What to work on ▸ Please restate, word for word, the lines below that begin at the one with "Image resolution: width=174, height=2576." and end at the one with "Directory (34, 2182)". Leave out all other lines.

----

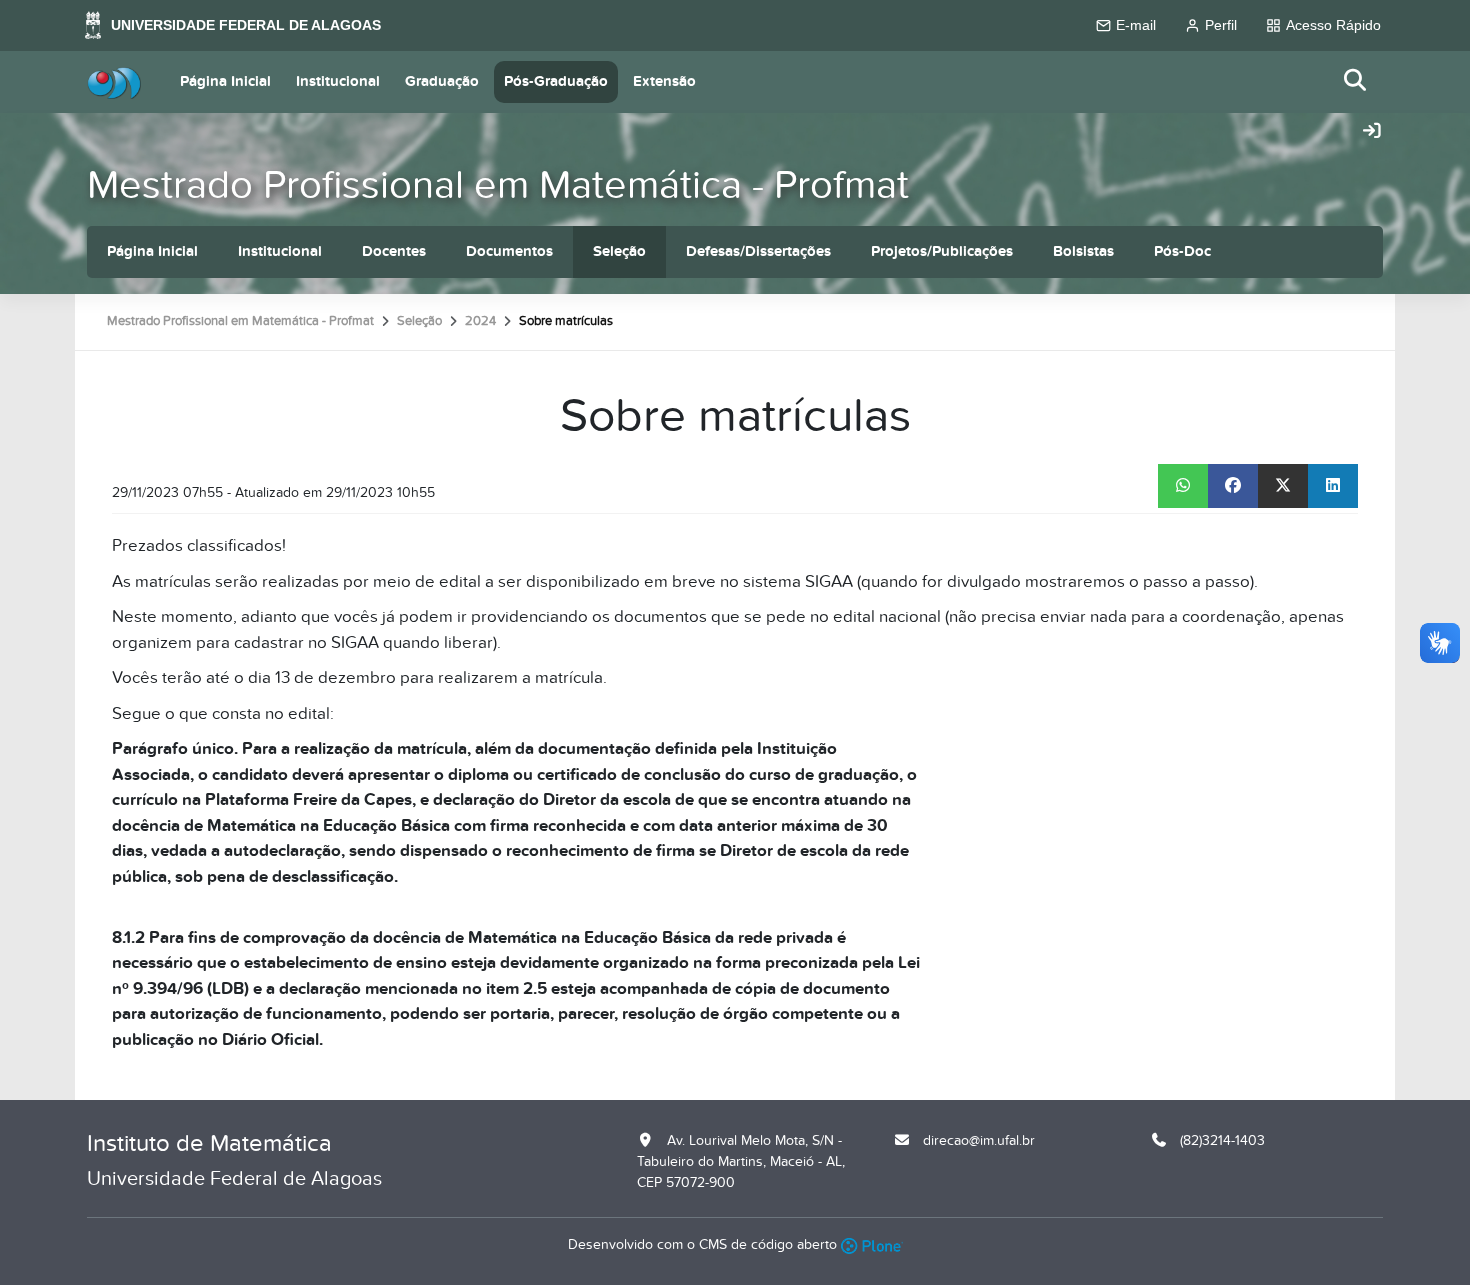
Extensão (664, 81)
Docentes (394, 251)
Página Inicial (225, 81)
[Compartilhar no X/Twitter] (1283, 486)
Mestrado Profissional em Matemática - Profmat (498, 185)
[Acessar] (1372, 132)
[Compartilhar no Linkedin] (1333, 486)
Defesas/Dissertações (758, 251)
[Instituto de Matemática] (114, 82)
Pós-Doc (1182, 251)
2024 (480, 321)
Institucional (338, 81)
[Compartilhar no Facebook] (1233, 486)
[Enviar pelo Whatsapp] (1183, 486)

----

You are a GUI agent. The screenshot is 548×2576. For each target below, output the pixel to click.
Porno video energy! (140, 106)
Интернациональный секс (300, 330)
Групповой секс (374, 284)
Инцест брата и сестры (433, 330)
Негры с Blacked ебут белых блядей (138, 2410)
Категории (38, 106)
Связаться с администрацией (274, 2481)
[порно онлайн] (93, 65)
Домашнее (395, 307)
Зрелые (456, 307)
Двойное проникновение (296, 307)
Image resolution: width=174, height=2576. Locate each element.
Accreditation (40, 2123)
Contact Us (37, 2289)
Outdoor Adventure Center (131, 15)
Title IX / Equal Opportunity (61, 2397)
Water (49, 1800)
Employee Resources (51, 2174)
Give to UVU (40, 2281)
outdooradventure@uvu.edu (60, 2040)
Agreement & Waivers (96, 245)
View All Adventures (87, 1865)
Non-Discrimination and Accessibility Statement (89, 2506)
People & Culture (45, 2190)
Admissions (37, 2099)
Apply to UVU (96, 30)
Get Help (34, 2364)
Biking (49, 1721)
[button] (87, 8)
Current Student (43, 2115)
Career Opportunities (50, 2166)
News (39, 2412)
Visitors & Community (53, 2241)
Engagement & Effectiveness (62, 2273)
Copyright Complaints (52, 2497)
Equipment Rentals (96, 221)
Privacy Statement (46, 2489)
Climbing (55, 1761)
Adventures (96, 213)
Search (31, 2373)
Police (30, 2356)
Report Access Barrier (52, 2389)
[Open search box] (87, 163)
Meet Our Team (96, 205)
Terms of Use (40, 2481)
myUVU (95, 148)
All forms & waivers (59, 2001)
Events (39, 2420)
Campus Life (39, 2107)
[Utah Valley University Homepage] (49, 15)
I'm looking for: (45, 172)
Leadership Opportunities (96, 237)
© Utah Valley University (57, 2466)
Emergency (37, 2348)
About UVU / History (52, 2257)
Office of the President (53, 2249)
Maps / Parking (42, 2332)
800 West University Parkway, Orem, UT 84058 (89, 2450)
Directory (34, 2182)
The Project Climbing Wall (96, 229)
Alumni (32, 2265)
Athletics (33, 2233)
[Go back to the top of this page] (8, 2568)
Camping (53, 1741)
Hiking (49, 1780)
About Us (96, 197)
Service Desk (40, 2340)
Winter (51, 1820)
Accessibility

----

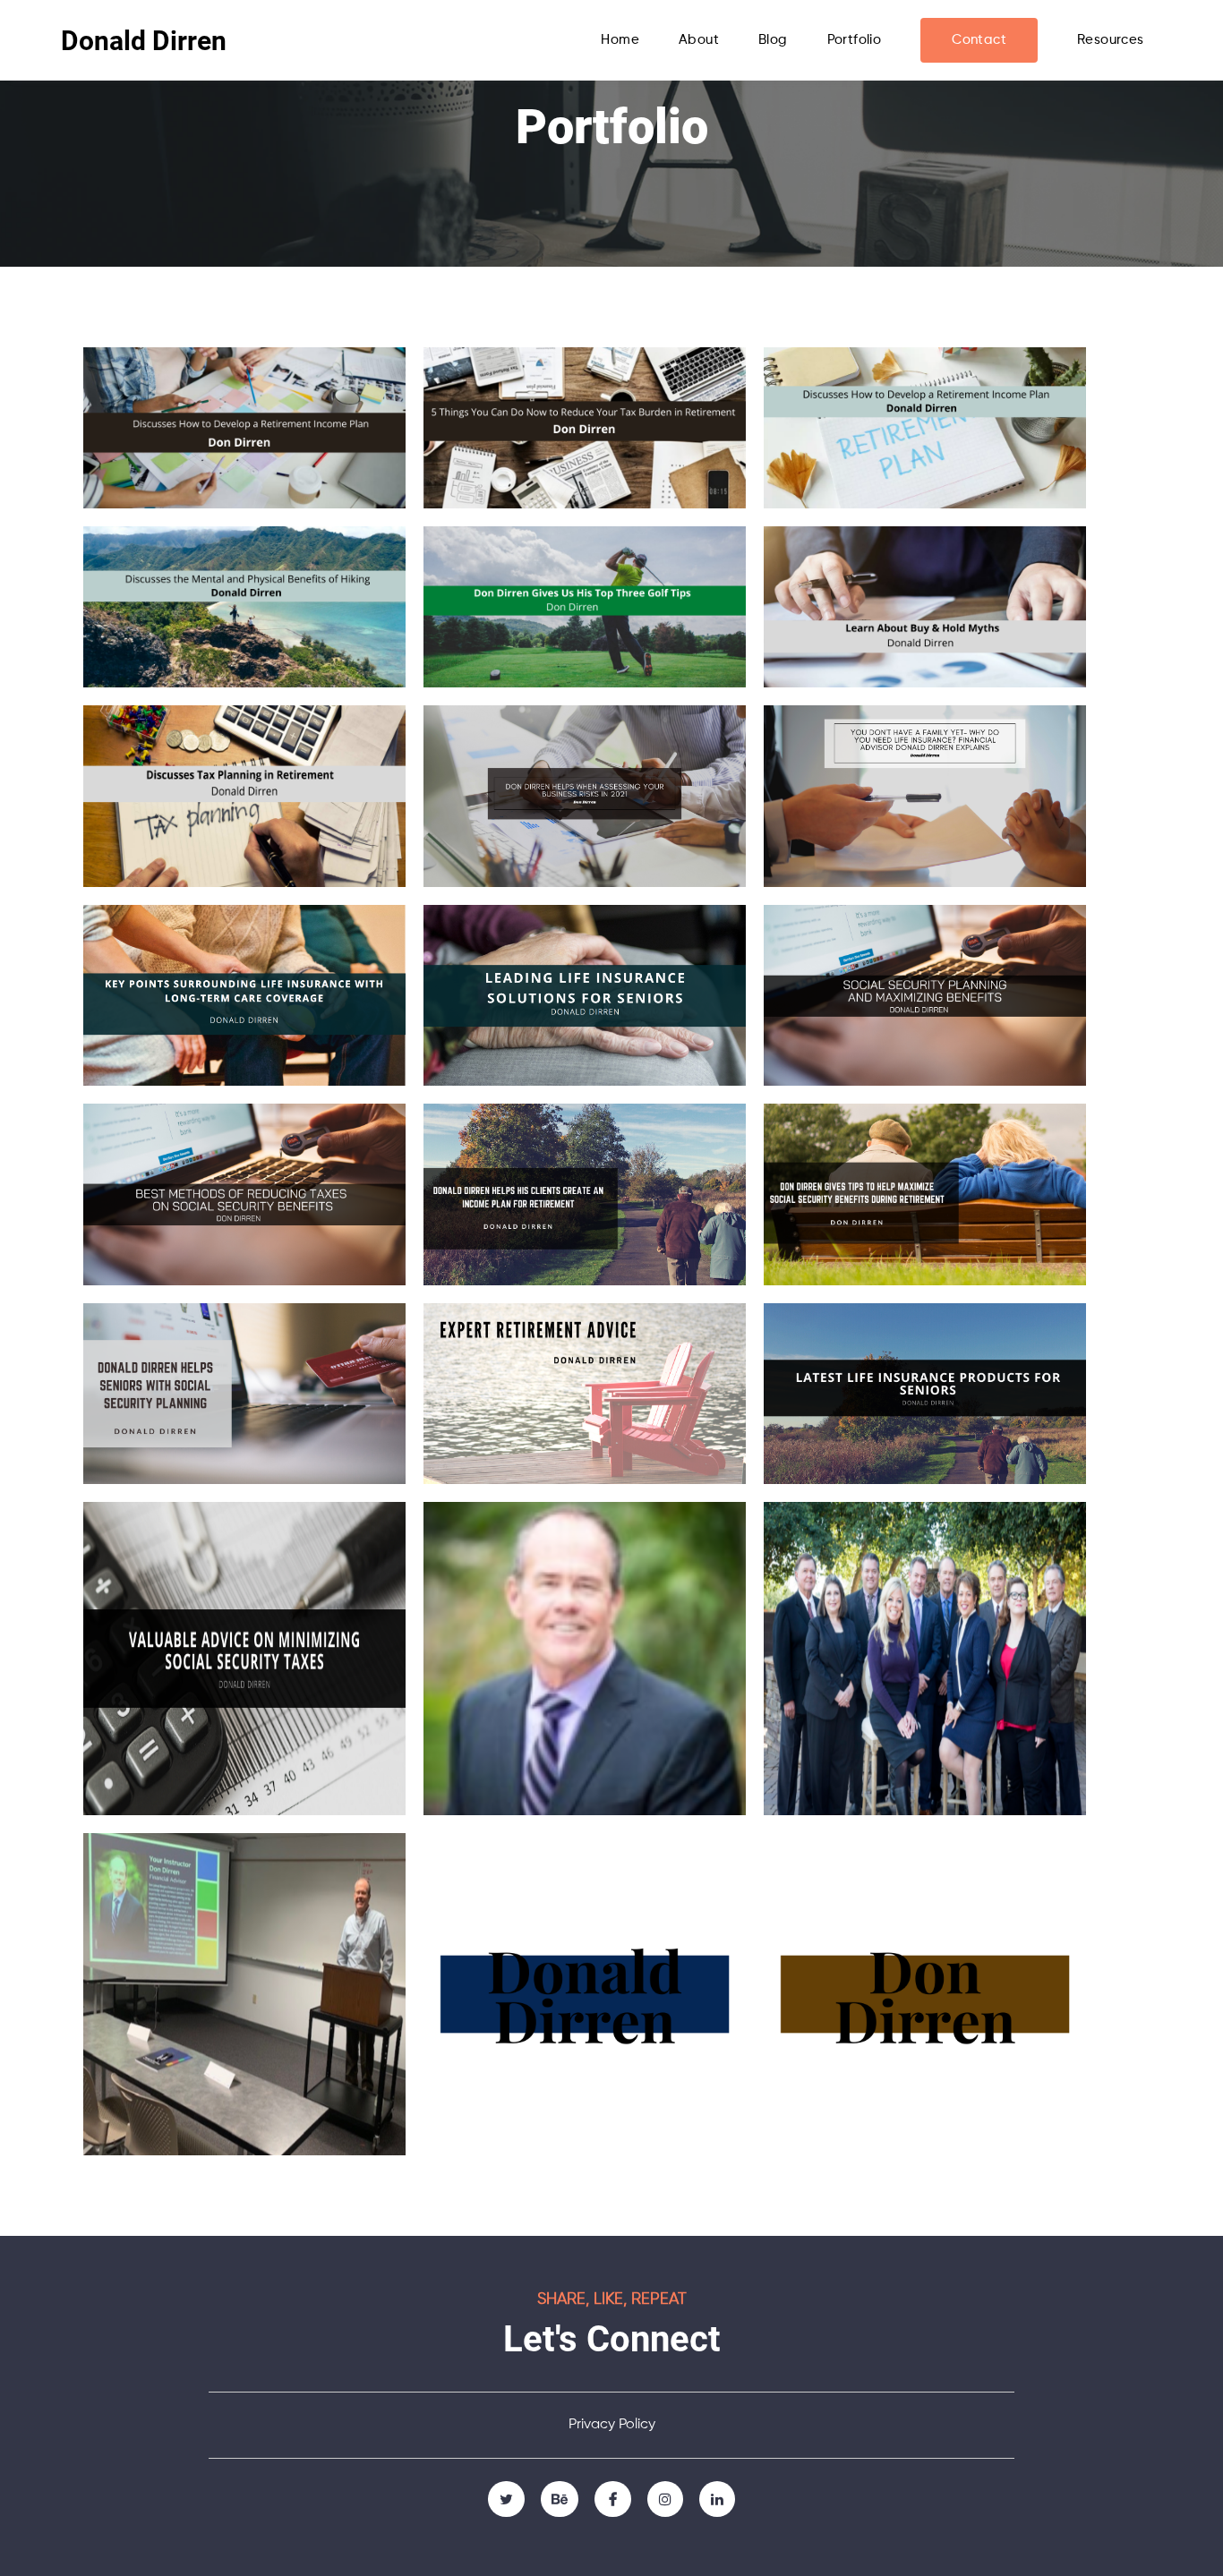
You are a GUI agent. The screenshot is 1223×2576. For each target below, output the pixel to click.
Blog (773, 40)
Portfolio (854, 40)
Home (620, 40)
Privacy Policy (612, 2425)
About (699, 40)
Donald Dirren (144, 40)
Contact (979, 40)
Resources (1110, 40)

----

Written answer ▸
Image resolution: width=174, height=2576. Locate each element.
Accreditation (40, 2123)
Contact Us (37, 2289)
Outdoor Adventure Center (131, 15)
Title IX / Equal Opportunity (61, 2397)
Water (49, 1800)
Employee Resources (51, 2174)
Give to UVU (40, 2281)
outdooradventure@uvu.edu (60, 2040)
Agreement & Waivers (96, 245)
View All Adventures (87, 1865)
Non-Discrimination and Accessibility Statement (89, 2506)
People & Culture (45, 2190)
Admissions (37, 2099)
Apply to UVU (96, 30)
Get Help (34, 2364)
Biking (49, 1721)
[button] (87, 8)
Current Student (43, 2115)
Career Opportunities (50, 2166)
News (39, 2412)
Visitors & Community (53, 2241)
Engagement & Effectiveness (62, 2273)
Copyright Complaints (52, 2497)
Equipment Rentals (96, 221)
Privacy Statement (46, 2489)
Climbing (55, 1761)
Adventures (96, 213)
Search (31, 2373)
Police (30, 2356)
Report Access Barrier (52, 2389)
[Open search box] (87, 163)
Meet Our Team (96, 205)
Terms of Use (40, 2481)
myUVU (95, 148)
All forms & waivers (59, 2001)
Events (39, 2420)
Campus Life (39, 2107)
[Utah Valley University Homepage] (49, 15)
I'm looking for: (45, 172)
Leadership Opportunities (96, 237)
© Utah Valley University (57, 2466)
Emergency (37, 2348)
About UVU / History (52, 2257)
Office of the President (53, 2249)
Maps / Parking (42, 2332)
800 West University Parkway, Orem, UT 84058 (89, 2450)
Directory (34, 2182)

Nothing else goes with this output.